-------- INFORMATION SHOWN --------

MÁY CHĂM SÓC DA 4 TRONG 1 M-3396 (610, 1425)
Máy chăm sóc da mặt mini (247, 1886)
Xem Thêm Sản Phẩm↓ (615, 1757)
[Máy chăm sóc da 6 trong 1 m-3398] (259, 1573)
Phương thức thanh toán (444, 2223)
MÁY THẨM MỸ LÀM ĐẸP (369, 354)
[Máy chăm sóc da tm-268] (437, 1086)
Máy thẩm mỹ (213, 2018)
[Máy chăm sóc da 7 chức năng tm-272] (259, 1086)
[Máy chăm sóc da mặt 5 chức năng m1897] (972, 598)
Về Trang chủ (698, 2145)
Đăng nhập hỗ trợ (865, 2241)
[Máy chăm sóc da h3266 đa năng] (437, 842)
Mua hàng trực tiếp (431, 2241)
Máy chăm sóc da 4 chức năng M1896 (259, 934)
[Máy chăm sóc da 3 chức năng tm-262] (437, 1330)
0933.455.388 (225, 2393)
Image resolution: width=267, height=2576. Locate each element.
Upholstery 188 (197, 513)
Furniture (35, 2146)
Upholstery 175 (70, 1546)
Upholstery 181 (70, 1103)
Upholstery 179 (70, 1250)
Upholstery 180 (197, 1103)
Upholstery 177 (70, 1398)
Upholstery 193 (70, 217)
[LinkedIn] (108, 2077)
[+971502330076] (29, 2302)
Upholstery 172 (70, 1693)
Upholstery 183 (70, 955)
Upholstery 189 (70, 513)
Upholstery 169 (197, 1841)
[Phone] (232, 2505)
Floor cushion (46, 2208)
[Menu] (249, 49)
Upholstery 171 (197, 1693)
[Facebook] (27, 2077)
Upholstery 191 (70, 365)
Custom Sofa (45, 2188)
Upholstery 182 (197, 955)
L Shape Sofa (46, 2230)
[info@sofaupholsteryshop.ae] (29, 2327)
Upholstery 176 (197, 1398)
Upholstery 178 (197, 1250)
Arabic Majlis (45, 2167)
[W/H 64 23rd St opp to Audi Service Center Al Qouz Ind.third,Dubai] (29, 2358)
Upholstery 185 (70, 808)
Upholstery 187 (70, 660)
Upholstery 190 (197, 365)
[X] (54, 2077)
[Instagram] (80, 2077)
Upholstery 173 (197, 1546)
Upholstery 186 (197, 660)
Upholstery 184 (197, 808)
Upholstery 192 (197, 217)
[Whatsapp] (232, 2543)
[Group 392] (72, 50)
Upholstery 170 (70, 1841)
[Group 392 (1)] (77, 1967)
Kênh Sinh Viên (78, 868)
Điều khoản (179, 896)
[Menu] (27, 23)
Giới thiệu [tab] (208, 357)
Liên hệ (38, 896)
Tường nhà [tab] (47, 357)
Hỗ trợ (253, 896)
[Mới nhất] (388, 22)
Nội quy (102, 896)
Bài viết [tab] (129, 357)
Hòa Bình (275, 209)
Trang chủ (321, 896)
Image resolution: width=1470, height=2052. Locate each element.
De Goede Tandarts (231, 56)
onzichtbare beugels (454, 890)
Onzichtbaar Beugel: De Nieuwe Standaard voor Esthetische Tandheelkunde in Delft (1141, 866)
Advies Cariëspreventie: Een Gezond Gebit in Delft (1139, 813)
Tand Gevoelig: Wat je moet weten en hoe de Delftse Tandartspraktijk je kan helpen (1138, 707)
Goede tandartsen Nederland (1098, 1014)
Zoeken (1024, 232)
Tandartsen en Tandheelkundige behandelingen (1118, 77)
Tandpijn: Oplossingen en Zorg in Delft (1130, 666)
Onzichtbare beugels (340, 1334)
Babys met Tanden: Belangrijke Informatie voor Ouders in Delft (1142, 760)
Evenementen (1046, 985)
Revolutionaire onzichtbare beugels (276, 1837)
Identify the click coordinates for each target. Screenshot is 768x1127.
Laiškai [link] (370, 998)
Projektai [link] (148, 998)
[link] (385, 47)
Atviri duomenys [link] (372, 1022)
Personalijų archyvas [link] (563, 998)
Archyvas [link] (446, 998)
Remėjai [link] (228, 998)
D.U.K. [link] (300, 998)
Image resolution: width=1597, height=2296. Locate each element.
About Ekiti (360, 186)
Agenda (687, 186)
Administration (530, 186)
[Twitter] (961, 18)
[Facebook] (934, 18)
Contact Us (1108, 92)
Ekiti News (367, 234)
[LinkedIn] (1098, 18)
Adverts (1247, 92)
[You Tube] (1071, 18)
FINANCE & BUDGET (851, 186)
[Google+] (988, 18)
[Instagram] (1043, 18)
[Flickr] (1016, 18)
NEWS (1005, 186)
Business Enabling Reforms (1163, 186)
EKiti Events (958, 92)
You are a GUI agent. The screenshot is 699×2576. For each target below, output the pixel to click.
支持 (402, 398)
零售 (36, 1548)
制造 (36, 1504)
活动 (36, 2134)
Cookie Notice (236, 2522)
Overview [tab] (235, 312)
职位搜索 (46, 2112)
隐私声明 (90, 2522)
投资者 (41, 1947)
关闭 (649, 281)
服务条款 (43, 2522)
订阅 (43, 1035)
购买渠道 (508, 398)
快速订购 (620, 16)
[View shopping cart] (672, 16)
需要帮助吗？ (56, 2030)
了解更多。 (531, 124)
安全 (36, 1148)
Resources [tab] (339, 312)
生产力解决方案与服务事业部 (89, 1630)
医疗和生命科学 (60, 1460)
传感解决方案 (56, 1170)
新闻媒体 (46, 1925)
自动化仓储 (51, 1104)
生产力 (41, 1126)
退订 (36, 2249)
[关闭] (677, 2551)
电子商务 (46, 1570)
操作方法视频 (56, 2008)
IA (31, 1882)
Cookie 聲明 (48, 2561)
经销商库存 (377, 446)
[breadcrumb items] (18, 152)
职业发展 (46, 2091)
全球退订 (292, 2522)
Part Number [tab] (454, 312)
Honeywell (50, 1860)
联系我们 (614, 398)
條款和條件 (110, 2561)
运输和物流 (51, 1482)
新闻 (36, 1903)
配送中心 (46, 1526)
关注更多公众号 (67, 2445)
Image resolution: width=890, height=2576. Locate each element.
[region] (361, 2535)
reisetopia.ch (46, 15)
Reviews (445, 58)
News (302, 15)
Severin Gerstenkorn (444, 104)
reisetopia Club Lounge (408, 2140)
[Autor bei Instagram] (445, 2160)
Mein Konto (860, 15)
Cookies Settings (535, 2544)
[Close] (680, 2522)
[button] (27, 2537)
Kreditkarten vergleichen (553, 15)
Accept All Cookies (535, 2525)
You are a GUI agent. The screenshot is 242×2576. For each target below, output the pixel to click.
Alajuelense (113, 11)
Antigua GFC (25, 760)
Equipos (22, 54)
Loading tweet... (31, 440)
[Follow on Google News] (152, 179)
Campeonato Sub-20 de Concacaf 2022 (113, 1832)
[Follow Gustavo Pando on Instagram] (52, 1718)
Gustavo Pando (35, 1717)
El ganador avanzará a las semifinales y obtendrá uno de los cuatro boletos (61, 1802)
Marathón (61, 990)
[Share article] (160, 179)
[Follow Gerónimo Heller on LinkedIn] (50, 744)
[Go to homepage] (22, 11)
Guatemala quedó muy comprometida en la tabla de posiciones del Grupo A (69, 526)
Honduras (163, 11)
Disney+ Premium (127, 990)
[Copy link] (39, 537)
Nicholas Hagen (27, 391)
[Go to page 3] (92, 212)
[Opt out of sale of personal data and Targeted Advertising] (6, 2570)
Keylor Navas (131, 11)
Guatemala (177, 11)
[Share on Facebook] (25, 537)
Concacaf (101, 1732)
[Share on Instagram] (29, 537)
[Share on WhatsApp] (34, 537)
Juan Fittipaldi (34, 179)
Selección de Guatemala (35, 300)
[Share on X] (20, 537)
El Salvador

--------

▶ [INSTRUCTIONS FOR THE TASK]: Begin at the first line of the entries above and copy every line exactly, ending with the line that contains "Upholstery 185 (70, 808)".

▶ [FINISHED TASK]:
MÁY CHĂM SÓC DA 4 TRONG 1 M-3396 (610, 1425)
Máy chăm sóc da mặt mini (247, 1886)
Xem Thêm Sản Phẩm↓ (615, 1757)
[Máy chăm sóc da 6 trong 1 m-3398] (259, 1573)
Phương thức thanh toán (444, 2223)
MÁY THẨM MỸ LÀM ĐẸP (369, 354)
[Máy chăm sóc da tm-268] (437, 1086)
Máy thẩm mỹ (213, 2018)
[Máy chăm sóc da 7 chức năng tm-272] (259, 1086)
[Máy chăm sóc da mặt 5 chức năng m1897] (972, 598)
Về Trang chủ (698, 2145)
Đăng nhập hỗ trợ (865, 2241)
[Máy chăm sóc da h3266 đa năng] (437, 842)
Mua hàng trực tiếp (431, 2241)
Máy chăm sóc da 4 chức năng M1896 (259, 934)
[Máy chăm sóc da 3 chức năng tm-262] (437, 1330)
0933.455.388 (225, 2393)
Image resolution: width=267, height=2576. Locate each element.
Upholstery 188 (197, 513)
Furniture (35, 2146)
Upholstery 175 (70, 1546)
Upholstery 181 (70, 1103)
Upholstery 179 (70, 1250)
Upholstery 180 (197, 1103)
Upholstery 177 (70, 1398)
Upholstery 193 (70, 217)
[LinkedIn] (108, 2077)
[+971502330076] (29, 2302)
Upholstery 172 (70, 1693)
Upholstery 183 (70, 955)
Upholstery 189 (70, 513)
Upholstery 169 (197, 1841)
[Phone] (232, 2505)
Floor cushion (46, 2208)
[Menu] (249, 49)
Upholstery 171 (197, 1693)
[Facebook] (27, 2077)
Upholstery 191 (70, 365)
Custom Sofa (45, 2188)
Upholstery 182 (197, 955)
L Shape Sofa (46, 2230)
[info@sofaupholsteryshop.ae] (29, 2327)
Upholstery 176 (197, 1398)
Upholstery 178 (197, 1250)
Arabic Majlis (45, 2167)
[W/H 64 23rd St opp to Audi Service Center Al Qouz Ind.third,Dubai] (29, 2358)
Upholstery 185 (70, 808)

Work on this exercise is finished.